Cord blood cells used to treat macular degeneration in trial

The current phase 2 trial seeks to establish the treatment as safe before a larger trial is mounted to determine its efficacy.

By Stephen Feller

CHICAGO, July 21 (UPI) -- An experimental treatment for macular degeneration being tested in a clinical trial has the potential to stop the condition and potentially restore vision, researchers say.

Multipotent cells from unbilical cord blood are being tested as a treatment for the most common form of macular degeneration, with the hope the treatment can stop progression of the disease early enough to prevent its worse effects.


The disease damages and degrades light-sensitive cells in the center of the retina, causing blurriness, wavy lines or blind spots, progressively getting worse over time. Although there are two types of the disease, dry and wet, and neither has a cure, the slower progressing dry form affects about 90 percent of patients with macular degeneration.

Studies in recent years have suggested injecting new cells into the eye could effectively replace retinal pigment epithelial cells, or RPEs, under the retina, which are responsible for supporting the light-sensitive cells macular degeneration destroys.
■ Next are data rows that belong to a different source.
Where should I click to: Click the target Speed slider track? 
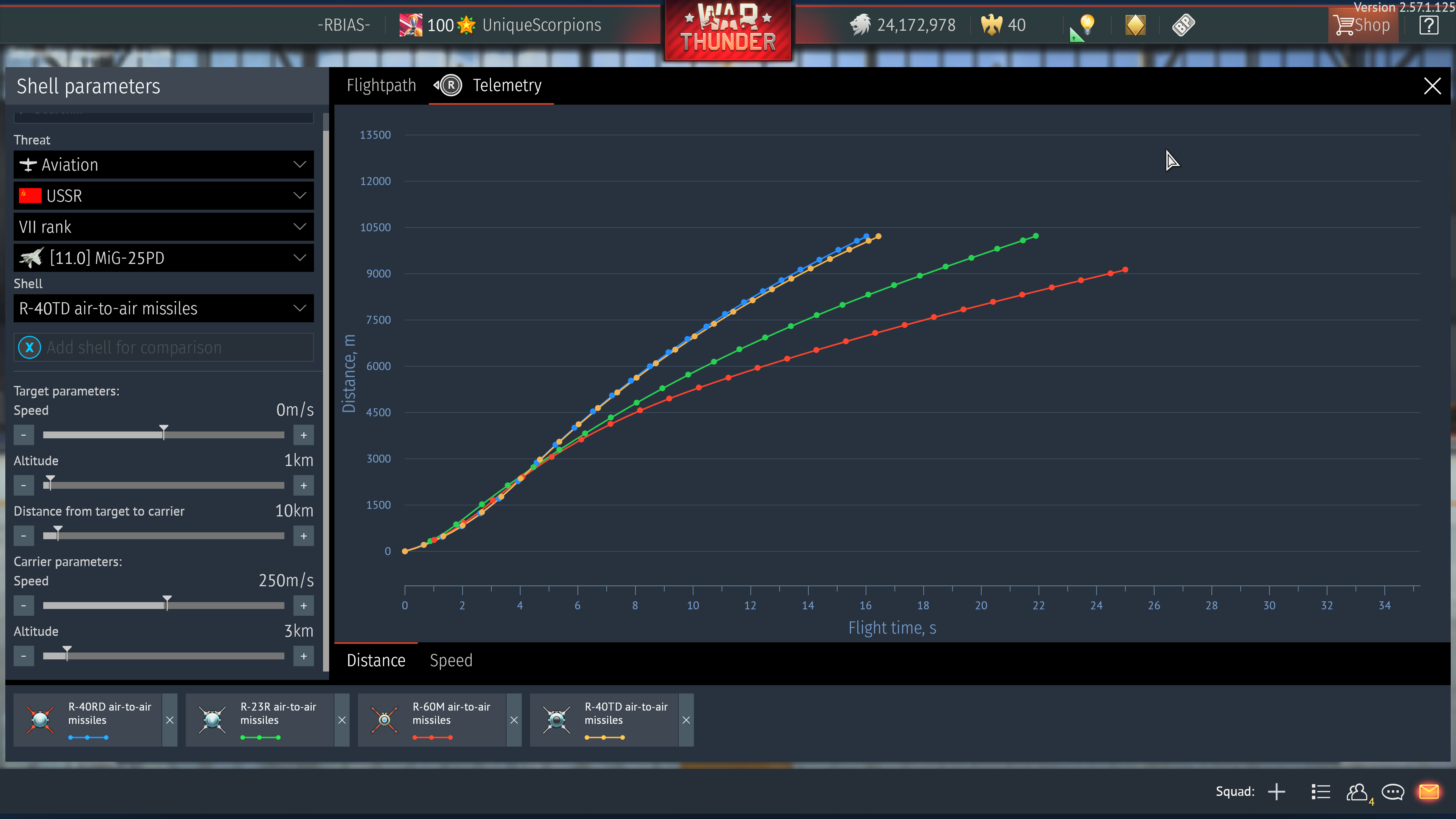[163, 435]
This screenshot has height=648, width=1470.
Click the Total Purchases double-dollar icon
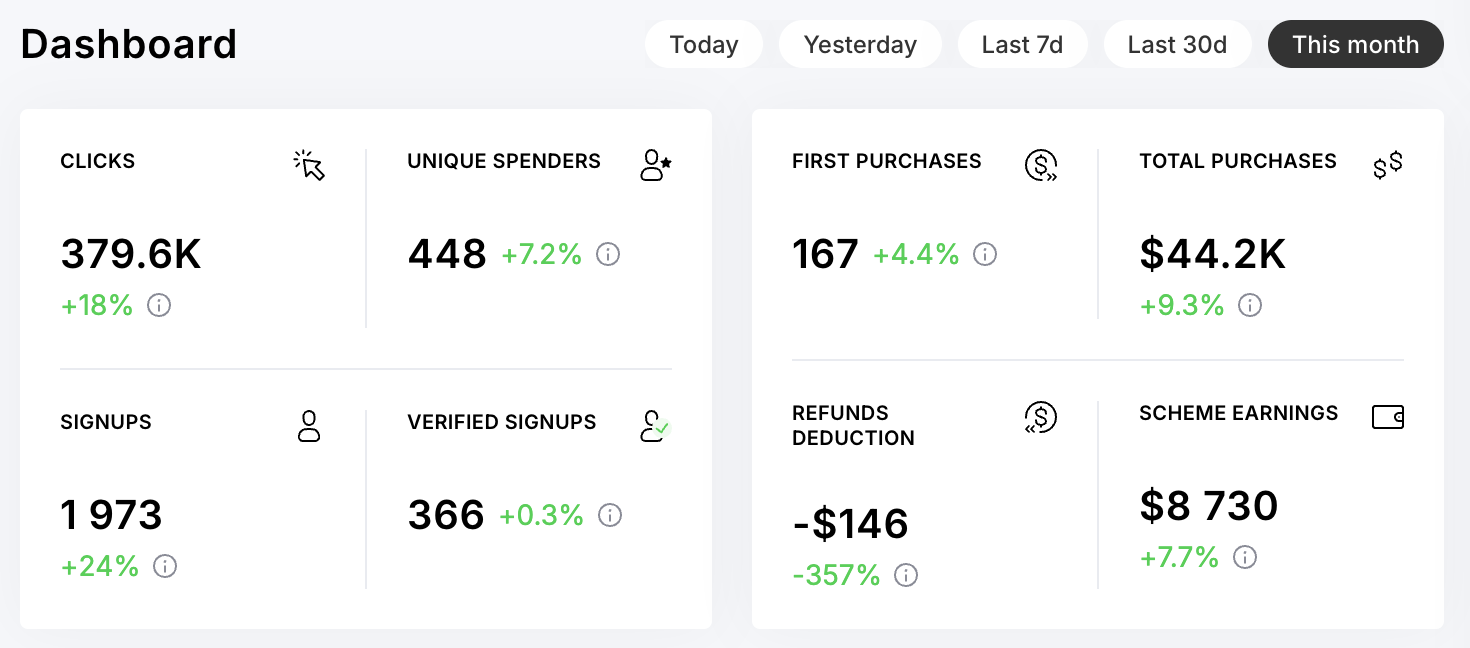point(1387,165)
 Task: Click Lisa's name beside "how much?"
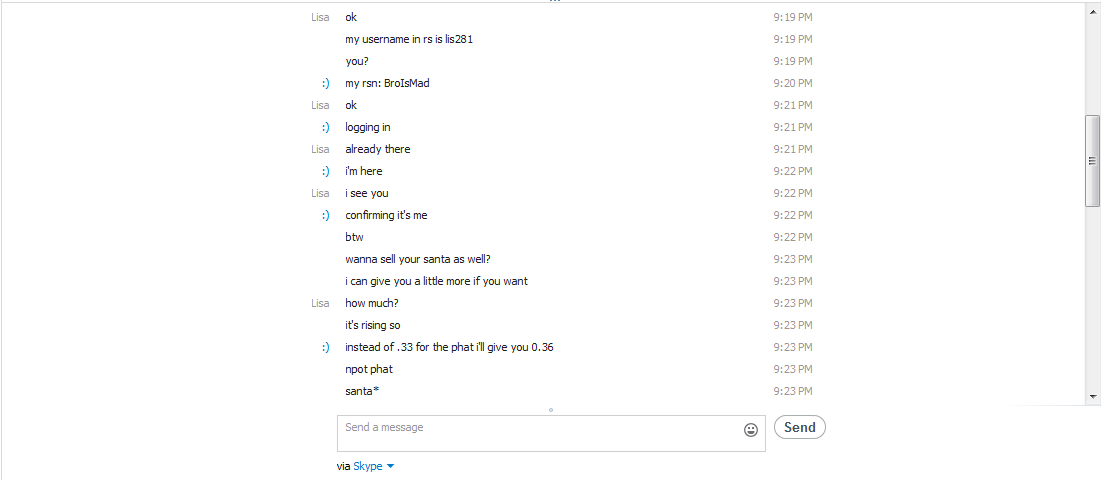pyautogui.click(x=320, y=303)
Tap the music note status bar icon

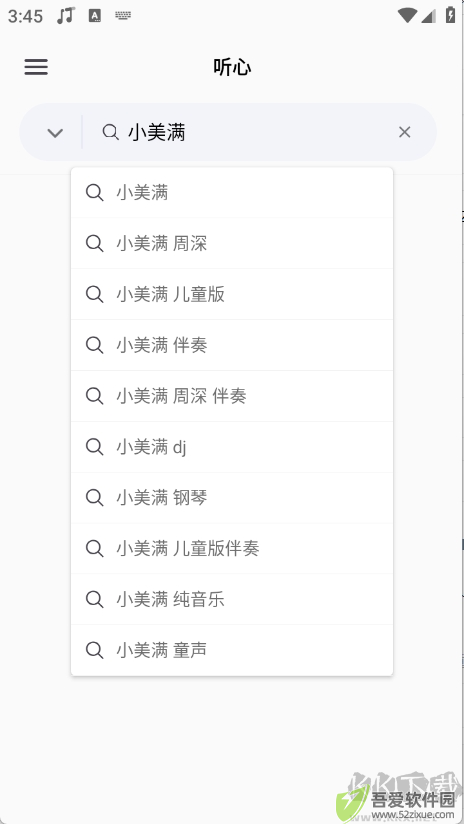[x=66, y=16]
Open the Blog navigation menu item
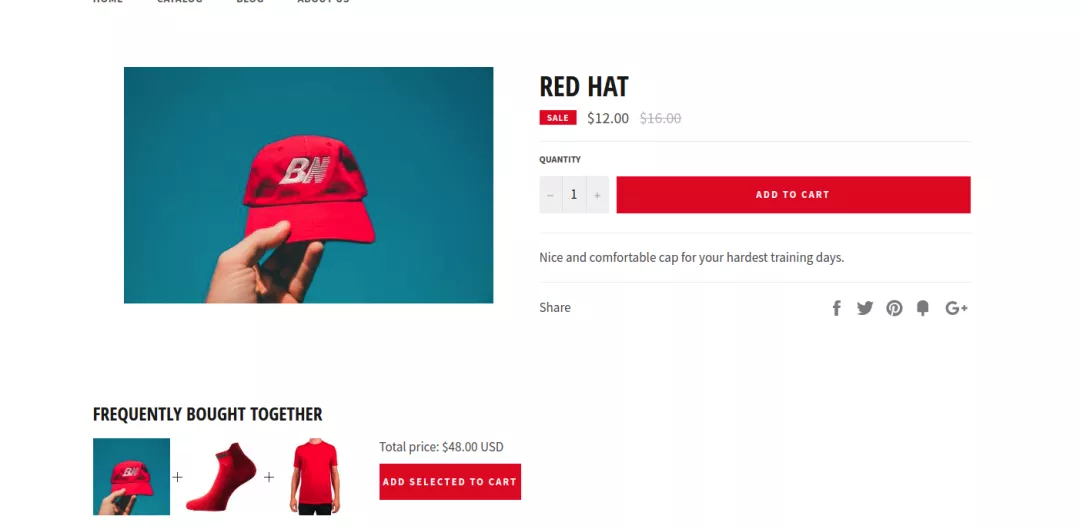The image size is (1080, 530). [x=250, y=1]
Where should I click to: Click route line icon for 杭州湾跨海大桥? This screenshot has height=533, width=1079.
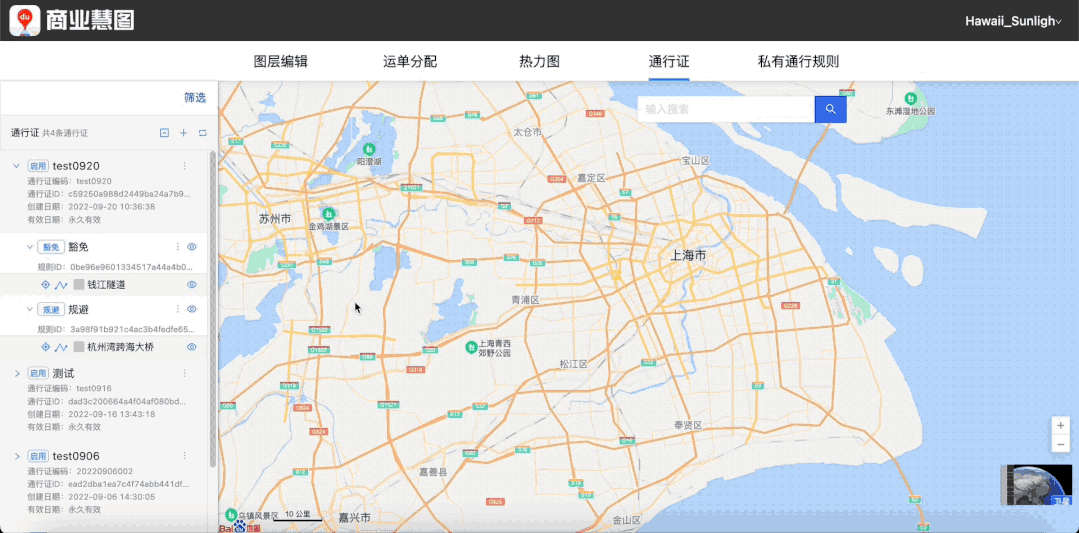[x=61, y=347]
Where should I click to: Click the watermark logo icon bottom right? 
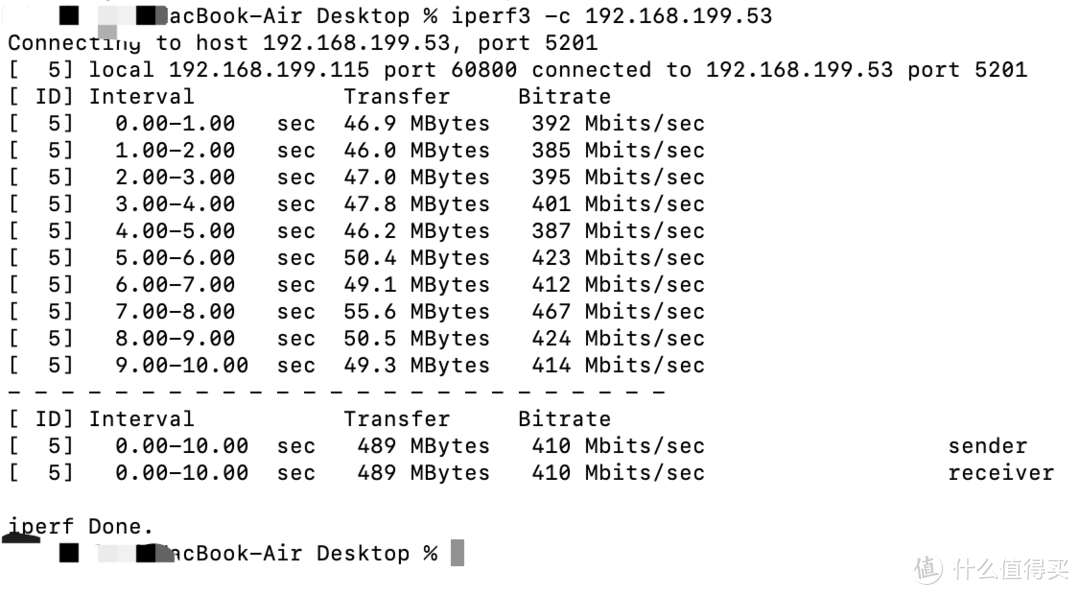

New retinal pigment epithelial are thought to have the potential to delay or reverse macular degeneration, however researchers first had to establish a way of placing new cells behind the retina without causing further harm to the eye. Photo Lisa Birmingham/University of Illinois at Chicago

The current phase 2 trial is expected to test whether the cell treatment is safe, as researchers had to create a new method of safely injecting cells behind the retina without causing additional damage to the eye. Once the treatment is deemed safe, researchers say a larger phase 3 trial will test whether the cord cell treatments are effective.


"If the treatment is successful, that would mean that we might be able to use it in people with the beginning stages of dry age-related macular degeneration, when vision loss is not so severe, in order to slow the loss of RPE and photoreceptor cells," Dr. Yannek Leiderman, an assistant professor of ophthalmology at the University of Illinois at Chicago, said in a press release.